Outcomes and Imaging analysis:
Two raters (EA and SF) assessed the imaging outcomes after a standardized training and blinded to patients’ OAC status. All ratings were controlled by a board-certified neuroradiologist (AH) with more than ten years experience in stroke imaging. The primary outcome was the presence of any LVO defined as occlusion of an artery supplying the brain visible on TOF or contrast enhanced MR-angiography. Secondary outcomes included: target LVO for EVT defined as LVO until or proximal to A1/M2-segment of the anterior circulation or P1-segment of the posterior circulation; presence and length of thrombus as determined by SWI; size of hypoperfusion; degree of DWI infarction core and hypoperfused area mismatch defined as small mismatch (infarction core ≥ 2/3 of the hypoperfused region), moderate mismatch (infarction core > 1/3 and <2/3 of the hypoperfused region) and large mismatch (infarction core ≤ 1/3 of the hypoperfused region) by visual judgment; maximal diameter in mm of the acute ischemic lesion as determined in DWI (axis 1), maximal diameter of a perpendicular axis of the acute ischemic lesion (axis 2). In case of multiple lesions, the largest lesion was analyzed for the primary analysis. Other outcomes included size of ischemia demarcation in FLAIR sequence at 24 hours; presence of cerebral microbleeds (CMB) according to established criteria at baseline (18); presence of hemorrhagic transformation at 24 hours according to the Heidelberg classification (19); presence of more than one (multiple) acute ischemic lesions and severity of white matter hyperintensities according to the Fazekas score (20).
Statistics:
We compared the two OAC groups (DOAC versus VKA), and patients with confirmed and infra-therapeutic OAC using appropriate statistical measures (Fisher’s exact test for categorical variables, Mann-Whitney-U-Test for non-normally continuous or ordinally scaled variables, and Welch’s t-test for independent normally distributed data).

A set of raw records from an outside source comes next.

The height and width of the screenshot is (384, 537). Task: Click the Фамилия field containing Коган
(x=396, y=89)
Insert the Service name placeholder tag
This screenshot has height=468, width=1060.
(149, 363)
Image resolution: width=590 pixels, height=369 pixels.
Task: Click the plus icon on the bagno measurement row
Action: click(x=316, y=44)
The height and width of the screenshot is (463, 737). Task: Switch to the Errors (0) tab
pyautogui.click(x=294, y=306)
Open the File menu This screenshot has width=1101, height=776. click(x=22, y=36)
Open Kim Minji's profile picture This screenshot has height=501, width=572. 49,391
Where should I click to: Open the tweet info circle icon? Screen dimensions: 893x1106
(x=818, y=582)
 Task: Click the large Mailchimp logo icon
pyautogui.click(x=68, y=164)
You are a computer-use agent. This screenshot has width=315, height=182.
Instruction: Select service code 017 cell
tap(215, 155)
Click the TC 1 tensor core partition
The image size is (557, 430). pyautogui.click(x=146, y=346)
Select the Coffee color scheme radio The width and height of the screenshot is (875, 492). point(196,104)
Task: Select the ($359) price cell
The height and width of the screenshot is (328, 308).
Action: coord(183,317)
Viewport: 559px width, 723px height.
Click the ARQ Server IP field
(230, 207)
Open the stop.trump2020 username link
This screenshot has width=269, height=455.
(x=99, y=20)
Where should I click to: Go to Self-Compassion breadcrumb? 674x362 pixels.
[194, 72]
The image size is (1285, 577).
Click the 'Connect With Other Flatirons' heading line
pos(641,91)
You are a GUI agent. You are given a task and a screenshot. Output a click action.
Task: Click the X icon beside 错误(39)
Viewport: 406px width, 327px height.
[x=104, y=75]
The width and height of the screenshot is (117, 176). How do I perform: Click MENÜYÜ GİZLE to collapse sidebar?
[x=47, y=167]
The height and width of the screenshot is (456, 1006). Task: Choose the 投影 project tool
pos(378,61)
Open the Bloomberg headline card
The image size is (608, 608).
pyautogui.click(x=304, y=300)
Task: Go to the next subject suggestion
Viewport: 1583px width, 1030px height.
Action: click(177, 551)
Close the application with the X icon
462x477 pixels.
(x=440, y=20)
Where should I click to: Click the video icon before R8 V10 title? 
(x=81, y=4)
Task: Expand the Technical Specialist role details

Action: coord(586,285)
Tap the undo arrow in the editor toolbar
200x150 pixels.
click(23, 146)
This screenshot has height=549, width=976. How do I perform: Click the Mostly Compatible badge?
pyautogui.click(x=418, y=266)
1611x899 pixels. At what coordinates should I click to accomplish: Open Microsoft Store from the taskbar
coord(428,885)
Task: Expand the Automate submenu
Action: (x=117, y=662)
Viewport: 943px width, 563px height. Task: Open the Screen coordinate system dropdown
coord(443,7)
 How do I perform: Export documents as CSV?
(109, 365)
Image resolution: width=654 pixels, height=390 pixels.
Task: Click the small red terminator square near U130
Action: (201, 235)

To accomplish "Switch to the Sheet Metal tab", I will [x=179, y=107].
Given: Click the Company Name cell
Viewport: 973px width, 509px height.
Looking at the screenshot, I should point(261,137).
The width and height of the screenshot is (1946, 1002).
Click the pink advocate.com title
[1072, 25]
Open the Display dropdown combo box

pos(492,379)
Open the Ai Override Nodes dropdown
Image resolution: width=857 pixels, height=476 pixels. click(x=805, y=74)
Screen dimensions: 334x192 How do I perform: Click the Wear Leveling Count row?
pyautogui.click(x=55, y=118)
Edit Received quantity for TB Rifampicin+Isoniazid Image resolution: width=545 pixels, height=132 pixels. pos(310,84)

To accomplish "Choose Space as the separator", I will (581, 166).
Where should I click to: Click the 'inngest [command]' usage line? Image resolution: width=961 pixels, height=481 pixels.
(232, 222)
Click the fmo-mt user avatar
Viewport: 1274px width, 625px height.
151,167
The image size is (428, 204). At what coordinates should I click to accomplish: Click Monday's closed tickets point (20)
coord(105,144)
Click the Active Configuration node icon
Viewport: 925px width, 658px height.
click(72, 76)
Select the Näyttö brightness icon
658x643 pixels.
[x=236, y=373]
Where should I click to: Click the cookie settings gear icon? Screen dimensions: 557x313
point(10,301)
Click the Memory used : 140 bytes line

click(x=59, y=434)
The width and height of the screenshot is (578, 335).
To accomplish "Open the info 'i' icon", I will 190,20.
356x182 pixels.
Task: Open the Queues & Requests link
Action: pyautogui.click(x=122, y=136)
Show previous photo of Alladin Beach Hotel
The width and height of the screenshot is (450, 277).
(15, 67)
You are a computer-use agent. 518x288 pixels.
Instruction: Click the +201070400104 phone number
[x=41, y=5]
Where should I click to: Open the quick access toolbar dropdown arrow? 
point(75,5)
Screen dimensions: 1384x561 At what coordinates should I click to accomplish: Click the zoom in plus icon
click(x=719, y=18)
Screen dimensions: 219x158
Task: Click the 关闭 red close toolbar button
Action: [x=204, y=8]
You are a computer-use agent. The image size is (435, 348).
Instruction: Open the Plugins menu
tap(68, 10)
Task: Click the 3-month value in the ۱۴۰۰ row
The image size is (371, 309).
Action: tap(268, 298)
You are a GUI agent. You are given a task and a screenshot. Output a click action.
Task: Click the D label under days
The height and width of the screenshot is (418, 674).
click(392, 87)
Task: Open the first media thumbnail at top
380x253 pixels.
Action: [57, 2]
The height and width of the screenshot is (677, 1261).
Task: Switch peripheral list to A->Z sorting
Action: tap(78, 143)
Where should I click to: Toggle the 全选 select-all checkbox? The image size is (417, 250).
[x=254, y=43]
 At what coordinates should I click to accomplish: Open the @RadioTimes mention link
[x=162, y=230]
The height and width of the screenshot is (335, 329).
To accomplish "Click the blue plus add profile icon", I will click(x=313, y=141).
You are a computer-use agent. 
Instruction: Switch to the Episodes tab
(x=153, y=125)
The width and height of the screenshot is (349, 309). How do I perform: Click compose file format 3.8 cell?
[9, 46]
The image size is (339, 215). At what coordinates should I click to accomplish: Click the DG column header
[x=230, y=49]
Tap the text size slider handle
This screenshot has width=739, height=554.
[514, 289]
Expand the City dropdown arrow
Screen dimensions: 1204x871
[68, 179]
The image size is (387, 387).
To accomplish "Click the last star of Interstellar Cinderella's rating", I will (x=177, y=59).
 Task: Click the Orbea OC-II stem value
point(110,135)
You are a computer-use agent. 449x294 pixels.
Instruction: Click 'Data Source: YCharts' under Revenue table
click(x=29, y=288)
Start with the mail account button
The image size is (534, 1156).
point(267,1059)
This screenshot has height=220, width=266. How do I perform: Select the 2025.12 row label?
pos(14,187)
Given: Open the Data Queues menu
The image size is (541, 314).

We determined published predictors of stroke severity as pre-specified covariates and factors for the multivariate analysis avoiding collinearity. For the primary analysis, the association of OAC type (DOAC versus VKA) with any LVO or target LVO for EVT was assessed using binary logistic regression adjusting for the following confounders: age (continuous), sex (categorical), admission glucose (linear, adjusted odds ratio (aOR) per mmol/L increase), arterial hypertension (categorical) and atrial fibrillation (categorical). For the secondary analysis, the same confounders were included in a multivariable linear regression analysis. Patients with missing data items were excluded from the multivariate analysis. For the sensitivity analysis, the same model was used considering only patients with confirmed therapeutic OAC activity on admission. We used a level of significance of 0.05.